UEMOA : la BCEAO prévoit une croissance de 6,5 % au premier trimestre 2026
L’activité économique dans l’Union économique et monétaire ouest-africaine devrait maintenir un rythme soutenu en début d’année 2026. Selon la dernière note de conjoncture de la Banque centrale des États de l’Afrique de l’Ouest, le produit intérieur brut réel progresserait de 6,5 % au premier trimestre 2026, après 6,9 % au quatrième trimestre 2025.
Cette dynamique resterait portée par la vigueur du commerce et des services, ainsi que par les retombées positives de la campagne agricole 2025-2026. La demande intérieure, les activités manufacturières, l’agriculture vivrière, la pêche et l’élevage contribueraient également à soutenir la croissance dans l’ensemble des pays membres.
Sur toute l’année 2025, l’économie régionale afficherait une expansion de 6,7 %, contre 6,2 % en 2024, grâce notamment à la bonne tenue des productions agricoles et extractives.
Retour progressif de l’inflation en territoire positif
Après une phase de taux négatifs, l’inflation devrait légèrement remonter en début d’année 2026. Elle est attendue à -0,3 % en janvier puis à +0,1 % en février, traduisant un retour progressif à des niveaux positifs. Cette évolution tiendrait notamment aux perturbations des circuits d’approvisionnement alimentaire dans certaines zones affectées par l’insécurité.
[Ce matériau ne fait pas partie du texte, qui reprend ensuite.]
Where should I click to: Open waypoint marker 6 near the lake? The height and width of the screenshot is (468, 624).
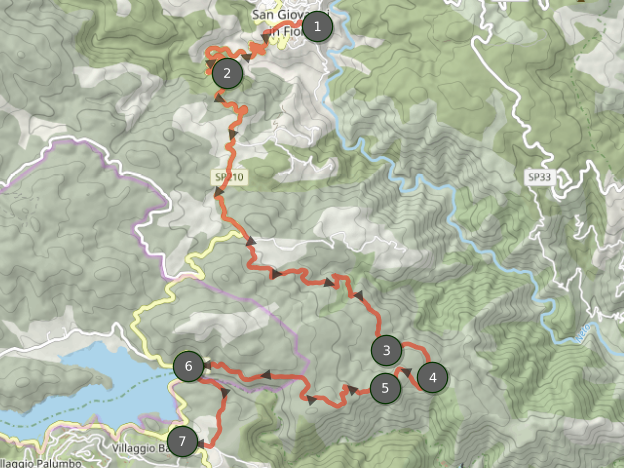tap(189, 366)
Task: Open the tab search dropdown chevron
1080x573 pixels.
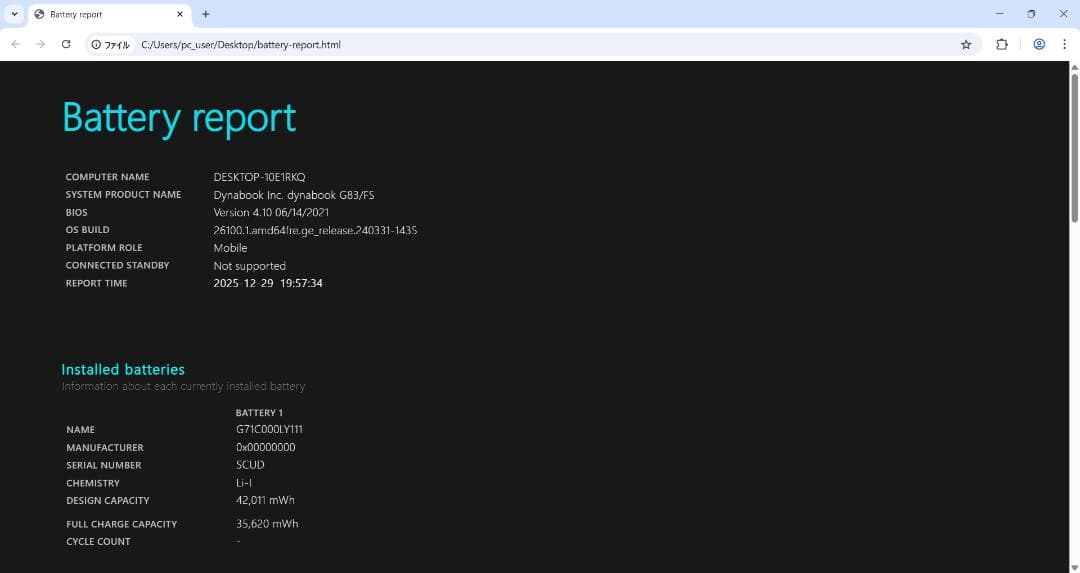Action: (14, 14)
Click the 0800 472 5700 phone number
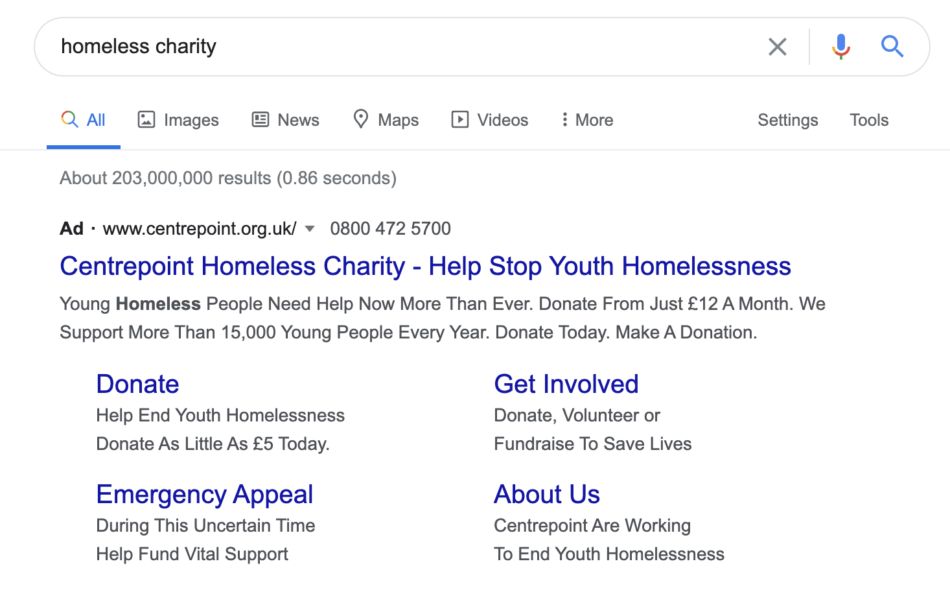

Toutefois, la détente des prix mondiaux des denrées et l’abondance des récoltes pourraient limiter les pressions inflationnistes. La baisse récente du prix du riz importé au Sénégal participe également à cette tendance modérée.
Des indicateurs d’activité en léger ralentissement mensuel
À fin novembre 2025, certains indicateurs signalent un rythme de progression plus mesuré. Le climat des affaires demeure au-dessus de sa moyenne de long terme, malgré un léger repli. Le commerce de détail, la production industrielle et les services financiers continuent de croître, mais à un tempo moins soutenu qu’au mois précédent.
Dans les BTP, l’activité reste globalement orientée à la hausse, sauf au Mali et au Niger. En revanche, les services marchands non financiers enregistrent un recul sur un mois.
Malgré ces évolutions contrastées, les perspectives économiques de l’Union restent favorables, même si elles demeurent tributaires du contexte international, de la situation sécuritaire et des conditions climatiques.